[Excerpts from a dataset]
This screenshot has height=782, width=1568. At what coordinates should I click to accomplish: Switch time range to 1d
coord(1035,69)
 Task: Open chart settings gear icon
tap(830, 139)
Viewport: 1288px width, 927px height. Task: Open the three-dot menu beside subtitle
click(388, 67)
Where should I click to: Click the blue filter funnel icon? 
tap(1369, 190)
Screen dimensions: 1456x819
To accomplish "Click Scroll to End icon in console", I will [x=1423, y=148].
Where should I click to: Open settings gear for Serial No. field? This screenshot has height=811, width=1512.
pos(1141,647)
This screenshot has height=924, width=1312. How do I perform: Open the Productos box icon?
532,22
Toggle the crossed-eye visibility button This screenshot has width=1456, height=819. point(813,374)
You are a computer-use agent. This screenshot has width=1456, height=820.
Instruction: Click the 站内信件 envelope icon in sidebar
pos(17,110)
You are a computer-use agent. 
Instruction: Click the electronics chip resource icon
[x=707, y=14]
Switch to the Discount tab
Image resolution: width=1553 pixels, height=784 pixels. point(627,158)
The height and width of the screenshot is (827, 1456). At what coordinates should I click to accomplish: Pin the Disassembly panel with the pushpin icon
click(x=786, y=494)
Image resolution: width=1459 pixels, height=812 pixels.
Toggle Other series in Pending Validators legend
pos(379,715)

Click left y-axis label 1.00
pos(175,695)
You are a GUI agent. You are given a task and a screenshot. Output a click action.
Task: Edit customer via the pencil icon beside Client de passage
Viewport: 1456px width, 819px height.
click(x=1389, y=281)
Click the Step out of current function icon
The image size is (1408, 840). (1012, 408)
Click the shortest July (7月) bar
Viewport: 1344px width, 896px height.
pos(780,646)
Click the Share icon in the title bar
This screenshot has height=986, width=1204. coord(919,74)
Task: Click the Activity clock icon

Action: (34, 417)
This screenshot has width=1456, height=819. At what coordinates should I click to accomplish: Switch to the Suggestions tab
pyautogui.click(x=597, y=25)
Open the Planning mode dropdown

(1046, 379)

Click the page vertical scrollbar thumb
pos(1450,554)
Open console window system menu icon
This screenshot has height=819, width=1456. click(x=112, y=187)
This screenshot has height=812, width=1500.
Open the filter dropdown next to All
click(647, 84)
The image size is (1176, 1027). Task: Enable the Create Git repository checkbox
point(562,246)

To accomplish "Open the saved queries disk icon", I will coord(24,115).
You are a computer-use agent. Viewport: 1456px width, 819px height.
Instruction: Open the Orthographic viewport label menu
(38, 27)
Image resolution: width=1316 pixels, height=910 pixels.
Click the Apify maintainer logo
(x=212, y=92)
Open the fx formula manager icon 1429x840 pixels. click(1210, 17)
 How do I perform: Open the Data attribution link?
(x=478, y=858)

■ Required action ■
Only one span is to be repeated: the line with "Image resolution: width=1316" through the final line of the entries above, word for word.

■ Answer to this exercise ■
Image resolution: width=1316 pixels, height=910 pixels.
Click the Apify maintainer logo
(x=212, y=92)
Open the fx formula manager icon 1429x840 pixels. click(1210, 17)
 How do I perform: Open the Data attribution link?
(x=478, y=858)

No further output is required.